▶ [Task statement]
Without leaving out a single line, copy the records exactly.

(Stored data entries)
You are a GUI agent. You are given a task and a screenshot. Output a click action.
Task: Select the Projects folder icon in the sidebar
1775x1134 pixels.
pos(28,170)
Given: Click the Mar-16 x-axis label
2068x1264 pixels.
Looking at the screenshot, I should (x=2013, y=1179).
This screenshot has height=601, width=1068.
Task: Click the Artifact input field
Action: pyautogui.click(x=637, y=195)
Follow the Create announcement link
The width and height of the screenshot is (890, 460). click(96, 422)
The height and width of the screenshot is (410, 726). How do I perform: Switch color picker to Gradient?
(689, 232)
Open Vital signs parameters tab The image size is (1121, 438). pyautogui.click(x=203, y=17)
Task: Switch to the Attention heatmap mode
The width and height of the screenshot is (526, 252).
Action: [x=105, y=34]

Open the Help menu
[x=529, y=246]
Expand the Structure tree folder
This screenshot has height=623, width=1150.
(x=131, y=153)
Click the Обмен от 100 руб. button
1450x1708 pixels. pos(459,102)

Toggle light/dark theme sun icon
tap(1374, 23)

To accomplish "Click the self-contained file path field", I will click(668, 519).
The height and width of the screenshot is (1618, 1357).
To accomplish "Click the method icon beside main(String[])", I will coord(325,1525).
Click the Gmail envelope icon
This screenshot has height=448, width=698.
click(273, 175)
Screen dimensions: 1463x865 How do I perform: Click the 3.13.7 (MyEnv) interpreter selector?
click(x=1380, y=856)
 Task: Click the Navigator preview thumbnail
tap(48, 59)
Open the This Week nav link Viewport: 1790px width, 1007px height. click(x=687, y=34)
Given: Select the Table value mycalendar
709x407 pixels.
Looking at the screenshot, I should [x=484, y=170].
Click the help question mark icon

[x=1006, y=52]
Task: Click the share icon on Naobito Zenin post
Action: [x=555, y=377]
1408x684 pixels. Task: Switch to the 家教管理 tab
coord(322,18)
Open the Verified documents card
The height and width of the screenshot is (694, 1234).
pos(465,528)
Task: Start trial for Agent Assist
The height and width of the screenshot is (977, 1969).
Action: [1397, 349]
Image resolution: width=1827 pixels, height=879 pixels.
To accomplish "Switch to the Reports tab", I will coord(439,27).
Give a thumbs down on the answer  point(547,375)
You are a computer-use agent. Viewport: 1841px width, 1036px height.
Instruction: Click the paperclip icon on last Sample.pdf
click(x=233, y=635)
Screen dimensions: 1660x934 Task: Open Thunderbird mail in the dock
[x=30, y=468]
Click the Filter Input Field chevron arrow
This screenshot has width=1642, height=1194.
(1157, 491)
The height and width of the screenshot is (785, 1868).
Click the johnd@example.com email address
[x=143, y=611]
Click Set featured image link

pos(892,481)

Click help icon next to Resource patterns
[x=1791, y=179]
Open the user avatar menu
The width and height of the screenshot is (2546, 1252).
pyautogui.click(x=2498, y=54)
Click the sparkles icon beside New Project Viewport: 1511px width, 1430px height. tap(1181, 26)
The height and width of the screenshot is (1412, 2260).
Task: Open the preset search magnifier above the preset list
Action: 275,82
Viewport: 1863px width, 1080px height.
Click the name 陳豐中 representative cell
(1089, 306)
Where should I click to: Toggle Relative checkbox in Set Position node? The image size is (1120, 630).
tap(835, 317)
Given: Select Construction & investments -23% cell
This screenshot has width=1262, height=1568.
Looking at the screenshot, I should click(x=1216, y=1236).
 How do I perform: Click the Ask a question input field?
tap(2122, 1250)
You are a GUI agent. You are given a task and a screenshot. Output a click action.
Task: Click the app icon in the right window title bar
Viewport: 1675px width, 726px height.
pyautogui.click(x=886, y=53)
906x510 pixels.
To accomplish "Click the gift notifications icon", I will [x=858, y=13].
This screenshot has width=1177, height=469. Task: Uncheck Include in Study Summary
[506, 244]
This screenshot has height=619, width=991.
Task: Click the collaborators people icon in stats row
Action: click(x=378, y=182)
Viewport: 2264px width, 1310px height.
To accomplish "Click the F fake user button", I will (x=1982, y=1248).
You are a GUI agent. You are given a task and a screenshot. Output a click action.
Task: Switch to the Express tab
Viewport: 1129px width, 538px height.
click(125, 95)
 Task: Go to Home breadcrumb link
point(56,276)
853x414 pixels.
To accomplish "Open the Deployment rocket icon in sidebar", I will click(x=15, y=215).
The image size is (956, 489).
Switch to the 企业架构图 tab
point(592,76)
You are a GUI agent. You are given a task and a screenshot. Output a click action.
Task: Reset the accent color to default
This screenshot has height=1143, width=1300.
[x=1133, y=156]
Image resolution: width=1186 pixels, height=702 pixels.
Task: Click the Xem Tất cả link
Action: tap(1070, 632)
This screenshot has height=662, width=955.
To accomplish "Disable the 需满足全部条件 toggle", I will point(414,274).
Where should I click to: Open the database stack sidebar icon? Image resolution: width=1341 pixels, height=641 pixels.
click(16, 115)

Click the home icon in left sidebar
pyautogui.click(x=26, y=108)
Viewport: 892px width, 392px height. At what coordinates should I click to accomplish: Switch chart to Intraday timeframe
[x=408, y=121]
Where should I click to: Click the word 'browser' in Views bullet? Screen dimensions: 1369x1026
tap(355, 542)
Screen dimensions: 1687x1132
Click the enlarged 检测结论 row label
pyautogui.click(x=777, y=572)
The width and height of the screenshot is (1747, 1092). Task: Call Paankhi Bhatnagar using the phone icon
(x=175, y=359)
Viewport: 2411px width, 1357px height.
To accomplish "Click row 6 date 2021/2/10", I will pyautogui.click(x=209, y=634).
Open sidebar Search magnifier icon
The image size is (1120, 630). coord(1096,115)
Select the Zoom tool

▶ [Solved exercise]
You are a GUI agent. You are given a task and a screenshot. Output a click action.
Task: Select the Projects folder icon in the sidebar
1775x1134 pixels.
pos(28,170)
Given: Click the Mar-16 x-axis label
2068x1264 pixels.
Looking at the screenshot, I should (x=2013, y=1179).
This screenshot has height=601, width=1068.
Task: Click the Artifact input field
Action: pyautogui.click(x=637, y=195)
Follow the Create announcement link
The width and height of the screenshot is (890, 460). click(96, 422)
The height and width of the screenshot is (410, 726). How do I perform: Switch color picker to Gradient?
(689, 232)
Open Vital signs parameters tab The image size is (1121, 438). pyautogui.click(x=203, y=17)
Task: Switch to the Attention heatmap mode
The width and height of the screenshot is (526, 252).
Action: [x=105, y=34]

Open the Help menu
[x=529, y=246]
Expand the Structure tree folder
This screenshot has height=623, width=1150.
(x=131, y=153)
Click the Обмен от 100 руб. button
1450x1708 pixels. pos(459,102)

Toggle light/dark theme sun icon
tap(1374, 23)

To accomplish "Click the self-contained file path field", I will click(668, 519).
The height and width of the screenshot is (1618, 1357).
To accomplish "Click the method icon beside main(String[])", I will coord(325,1525).
Click the Gmail envelope icon
This screenshot has height=448, width=698.
click(273, 175)
Screen dimensions: 1463x865 How do I perform: Click the 3.13.7 (MyEnv) interpreter selector?
click(x=1380, y=856)
 Task: Click the Navigator preview thumbnail
tap(48, 59)
Open the This Week nav link Viewport: 1790px width, 1007px height. click(x=687, y=34)
Given: Select the Table value mycalendar
709x407 pixels.
Looking at the screenshot, I should [x=484, y=170].
Click the help question mark icon

[x=1006, y=52]
Task: Click the share icon on Naobito Zenin post
Action: [x=555, y=377]
1408x684 pixels. Task: Switch to the 家教管理 tab
coord(322,18)
Open the Verified documents card
The height and width of the screenshot is (694, 1234).
pos(465,528)
Task: Start trial for Agent Assist
The height and width of the screenshot is (977, 1969).
Action: [1397, 349]
Image resolution: width=1827 pixels, height=879 pixels.
To accomplish "Switch to the Reports tab", I will coord(439,27).
Give a thumbs down on the answer  point(547,375)
You are a computer-use agent. Viewport: 1841px width, 1036px height.
Instruction: Click the paperclip icon on last Sample.pdf
click(x=233, y=635)
Screen dimensions: 1660x934 Task: Open Thunderbird mail in the dock
[x=30, y=468]
Click the Filter Input Field chevron arrow
This screenshot has width=1642, height=1194.
(1157, 491)
The height and width of the screenshot is (785, 1868).
Click the johnd@example.com email address
[x=143, y=611]
Click Set featured image link

pos(892,481)

Click help icon next to Resource patterns
[x=1791, y=179]
Open the user avatar menu
The width and height of the screenshot is (2546, 1252).
pyautogui.click(x=2498, y=54)
Click the sparkles icon beside New Project Viewport: 1511px width, 1430px height. tap(1181, 26)
The height and width of the screenshot is (1412, 2260).
Task: Open the preset search magnifier above the preset list
Action: 275,82
Viewport: 1863px width, 1080px height.
Click the name 陳豐中 representative cell
(1089, 306)
Where should I click to: Toggle Relative checkbox in Set Position node? The image size is (1120, 630).
tap(835, 317)
Given: Select Construction & investments -23% cell
This screenshot has width=1262, height=1568.
Looking at the screenshot, I should click(x=1216, y=1236).
 How do I perform: Click the Ask a question input field?
tap(2122, 1250)
You are a GUI agent. You are given a task and a screenshot. Output a click action.
Task: Click the app icon in the right window title bar
Viewport: 1675px width, 726px height.
pyautogui.click(x=886, y=53)
906x510 pixels.
To accomplish "Click the gift notifications icon", I will [x=858, y=13].
This screenshot has width=1177, height=469. Task: Uncheck Include in Study Summary
[506, 244]
This screenshot has height=619, width=991.
Task: Click the collaborators people icon in stats row
Action: click(x=378, y=182)
Viewport: 2264px width, 1310px height.
To accomplish "Click the F fake user button", I will (x=1982, y=1248).
You are a GUI agent. You are given a task and a screenshot. Output a click action.
Task: Switch to the Express tab
Viewport: 1129px width, 538px height.
click(125, 95)
 Task: Go to Home breadcrumb link
point(56,276)
853x414 pixels.
To accomplish "Open the Deployment rocket icon in sidebar", I will click(x=15, y=215).
The image size is (956, 489).
Switch to the 企业架构图 tab
point(592,76)
You are a GUI agent. You are given a task and a screenshot. Output a click action.
Task: Reset the accent color to default
This screenshot has height=1143, width=1300.
[x=1133, y=156]
Image resolution: width=1186 pixels, height=702 pixels.
Task: Click the Xem Tất cả link
Action: tap(1070, 632)
This screenshot has height=662, width=955.
To accomplish "Disable the 需满足全部条件 toggle", I will point(414,274).
Where should I click to: Open the database stack sidebar icon? Image resolution: width=1341 pixels, height=641 pixels.
click(16, 115)

Click the home icon in left sidebar
pyautogui.click(x=26, y=108)
Viewport: 892px width, 392px height. At what coordinates should I click to accomplish: Switch chart to Intraday timeframe
[x=408, y=121]
Where should I click to: Click the word 'browser' in Views bullet? Screen dimensions: 1369x1026
tap(355, 542)
Screen dimensions: 1687x1132
Click the enlarged 检测结论 row label
pyautogui.click(x=777, y=572)
The width and height of the screenshot is (1747, 1092). Task: Call Paankhi Bhatnagar using the phone icon
(x=175, y=359)
Viewport: 2411px width, 1357px height.
To accomplish "Click row 6 date 2021/2/10", I will pyautogui.click(x=209, y=634).
Open sidebar Search magnifier icon
The image size is (1120, 630). coord(1096,115)
Select the Zoom tool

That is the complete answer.